Every month, we look at three AI policy developments that caught our eye. Today, we cover how AI may affect demand for expertise, metascience, and human cognitive abilities. We once again include a ‘view from the field’ from an interesting researcher on each topic. Thanks to Maria del Rio Chanona, Eamon Kenneth Duede, and Kevin Mckee for lending their time & expertise.
Study Watch
AI’s impact on jobs will depend on how it affects ‘expertise’

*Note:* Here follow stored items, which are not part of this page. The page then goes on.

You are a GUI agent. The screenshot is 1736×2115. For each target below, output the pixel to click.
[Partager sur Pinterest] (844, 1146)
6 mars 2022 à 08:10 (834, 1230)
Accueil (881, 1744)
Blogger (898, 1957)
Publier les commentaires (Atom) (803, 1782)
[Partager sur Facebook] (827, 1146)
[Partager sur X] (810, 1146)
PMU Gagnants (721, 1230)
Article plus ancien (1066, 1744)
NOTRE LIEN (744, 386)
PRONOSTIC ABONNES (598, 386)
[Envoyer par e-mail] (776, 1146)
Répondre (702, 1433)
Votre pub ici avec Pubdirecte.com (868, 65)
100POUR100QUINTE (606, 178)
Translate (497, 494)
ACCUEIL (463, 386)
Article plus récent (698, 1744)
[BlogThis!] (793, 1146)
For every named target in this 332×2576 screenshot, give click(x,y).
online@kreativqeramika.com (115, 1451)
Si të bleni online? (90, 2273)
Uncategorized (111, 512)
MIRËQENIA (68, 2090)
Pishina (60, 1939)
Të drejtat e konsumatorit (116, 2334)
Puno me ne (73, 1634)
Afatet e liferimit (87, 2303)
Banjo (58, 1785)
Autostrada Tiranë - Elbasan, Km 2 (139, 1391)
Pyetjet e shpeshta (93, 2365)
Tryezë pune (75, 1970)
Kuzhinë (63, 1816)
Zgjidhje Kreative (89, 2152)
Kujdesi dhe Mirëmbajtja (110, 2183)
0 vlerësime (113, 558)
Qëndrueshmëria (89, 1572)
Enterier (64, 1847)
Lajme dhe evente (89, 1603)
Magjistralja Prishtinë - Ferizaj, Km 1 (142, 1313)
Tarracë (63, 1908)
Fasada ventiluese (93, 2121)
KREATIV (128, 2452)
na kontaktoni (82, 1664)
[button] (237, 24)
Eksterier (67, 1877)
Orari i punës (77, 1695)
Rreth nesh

What happened: The economists David Autor and Neil Thompson published a paper in which they argue that the concept of ‘expertise’ explains why, over the past 40 years, new technologies have led to higher wages and lower employment for certain US roles, and the inverse for others. They expect similar dynamics in the AI era.
What’s interesting: Autor and others previously coined the idea of ‘skills-based technological change’ to describe how new technologies complement some workers, while displacing others. What causes this? Autor and Thompson provide a partial answer via the concept of ‘expertise’, which is also the full title of their new paper.
In Autor and Thompson’s model, expertise describes a worker’s ability to perform tasks that others cannot. They view expertise as hierarchical — a senior surgeon can do their own job, but they could also perform the tasks of a junior nurse (e.g. taking blood pressure). However, the junior nurse cannot perform complex surgery.
They turn this definition into a statistical assessment of the relevant expertise of different tasks and jobs, by assessing the frequency and entropy of words used to describe them. Words like ‘elasticity’, which tend to be used rarely and in specific contexts, like economics, are more likely to describe high-expertise tasks.
Armed with this definition and statistical measure, Autor and Thompson assess ~40 years of US job data to understand how new technologies have affected different jobs. They find that when technology automates a task, the effects on workers hinge on whether that task requires lower or higher expertise.
When technology is complementary, it augments experts by automating inexpert tasks. For example, computers automated data entry tasks, allowing accounting clerks to shift to more complex, specialised analysis. Wages rose, from an average of ~$13 in 1980 to ~$18 in 2018, but overall employment fell, from 1.6m to 1.1m, as the pool of qualified workers shrank.
Conversely, when technology removes the most complex expert tasks from roles, it diminishes or displaces the value of experts. For inventory clerks, computers automated more specialised pricing tasks, reducing the expertise of the job. Wages fell, from ~$14 in 1980 to ~$12 in 2018, but overall employment rose, from 0.5m workers to 1.5m.
What does this mean for AI’s future effects? The authors argue that we should focus less on wondering whether AI will automate certain jobs, and more on the relative expertise of the tasks that AI will automate, within jobs.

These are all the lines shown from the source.